▸ **Prompt 1**
According to the Bulk Oil appeal opinion, which bank lent Bulk almost all of the cost of the fuel oil it bought from a third-party supplier?
▸ **Prompt 2**
Resume the Bulk Oil appeal opinion from the point at which it stops, carrying the court's account forward in the same judicial style.

▸ **Supplied text**
--------------------------------

UNITED STATES COURT OF APPEALS FOR THE SECOND CIRCUIT
decided: January 4, 1983.
BULK OIL (U.S.A.), INC., A NEW YORK CORPORATION (FORMERLY WESTERN HEMISPHERE BULK OIL (U.S.A.), INC.), PLAINTIFF-APPELLEE,
SUN OIL TRADING COMPANY, A DELAWARE CORPORATION, DEFENDANT-APPELLANT, AND BULK OIL HOLDING A.G. AND BULK OIL (ZUG) A.G., ADDITIONAL DEFENDANTS ON COUNTERCLAIM
Appeal from a summary judgment of the United States District Court for the Southern District of New York, Charles E. Stewart, Jr., J., awarding appellee-seller damages against appellant-buyer for the contract price of fuel oil, post-breach bank interest paid by seller to finance the transaction as incidental damages, and statutory pre-verdict interest on both the contract price and each bank interest payment. Judgment affirmed in part, reversed in part, and remanded with directions to amend.
Oakes and Winter, Circuit Judges, and MacMahon,*fn* District Judge.
MACMAHON, District Judge.
This is an appeal by defendant-appellant Sun Oil Trading Company ("Sun") from a judgment of the United States District Court for the Southern District of New York, Charles E. Stewart, Jr., Judge, in favor of plaintiff-appellee Bulk Oil (U.S.A.), Inc. ("Bulk"). Sun does not question its liability for the contract price of fuel oil which it agreed to buy from Bulk but challenges the amount and other items of damages awarded by the district court. We affirm in part and reverse in part.
The essential facts are that Bulk contracted with Sun to sell Sun approximately $4,000,000 worth of fuel oil. In order to perform, Bulk bought the oil from a third-party supplier and financed the transaction by borrowing almost all of the cost from Chase Manhattan Bank ("Chase"). Sun accepted delivery from Bulk but refused to pay. After the breach, Bulk incurred further interest charges on the Chase loan which it paid on a monthly basis.

--------------------------------

▸ **Dataset excerpt**
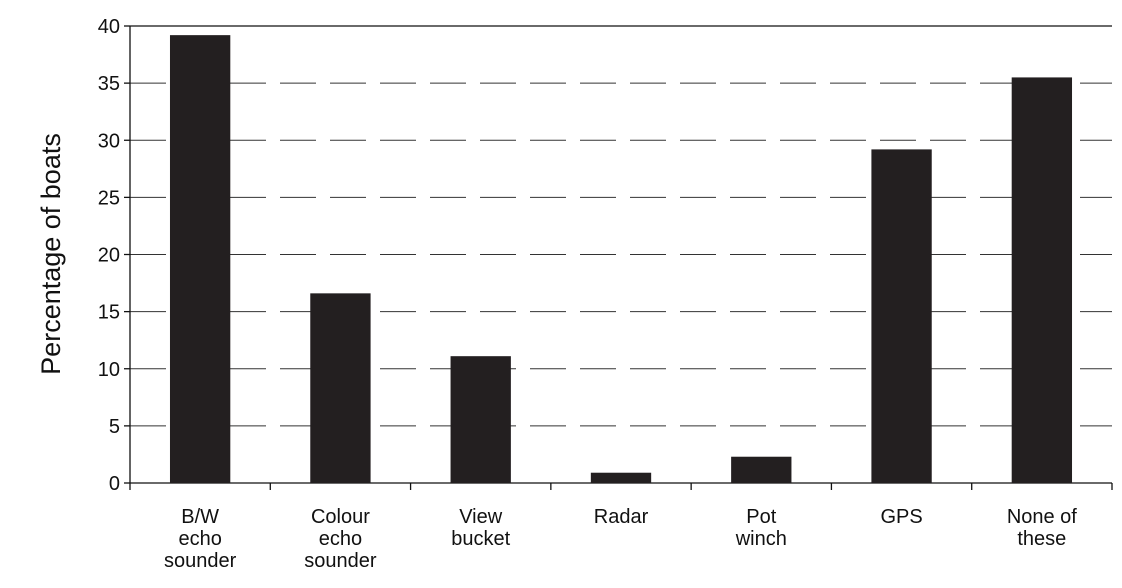 The height and width of the screenshot is (588, 1122). What do you see at coordinates (114, 427) in the screenshot?
I see `y-tick-label: 5` at bounding box center [114, 427].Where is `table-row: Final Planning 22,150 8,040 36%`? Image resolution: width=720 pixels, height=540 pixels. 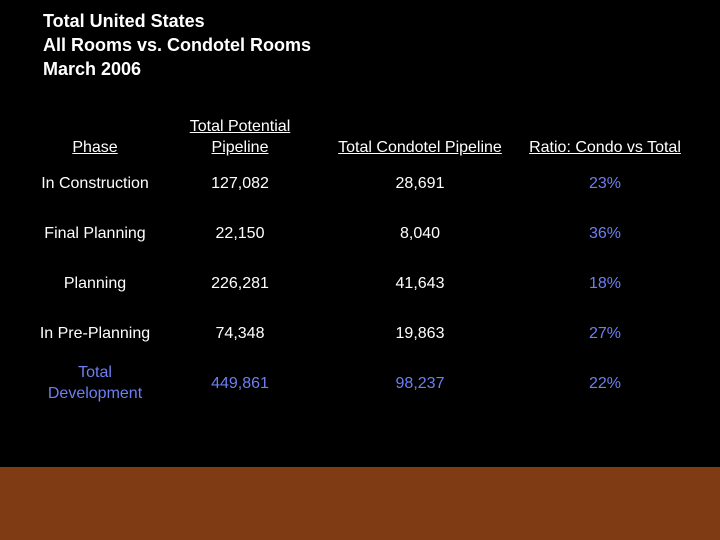
table-row: Final Planning 22,150 8,040 36% is located at coordinates (360, 233).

--------------------------------

▸ **Answer section 1**
Chase Manhattan Bank.

▸ **Answer section 2**
Invoking N.Y. UCC § 2-709(1) (a) (McKinney 1964),*fn1 Bulk sued Sun for the contract price. The district court granted summary judgment in favor of Bulk for the contract price, leaving "for further consideration the question of incidental damages." Later, on application of Bulk, the court awarded incidental damages for post-breach interest payments by Bulk on the Chase loan, together with statutory pre-verdict interest under N.Y. CPLR § 5001 (McKinney 1963),*fn2 on Bulk's post-breach interest payments to Chase and on the unpaid purchase price.
Sun argues that the court below erred in awarding (1) Bulk's post-breach interest payment to Chase as incidental damages under UCC § 2-709, (2) both Bulk's post-breach interest payments to Chase and statutory pre-verdict interest on the contract price, and (3) statutory interest on Bulk's post-breach interest payments to Chase.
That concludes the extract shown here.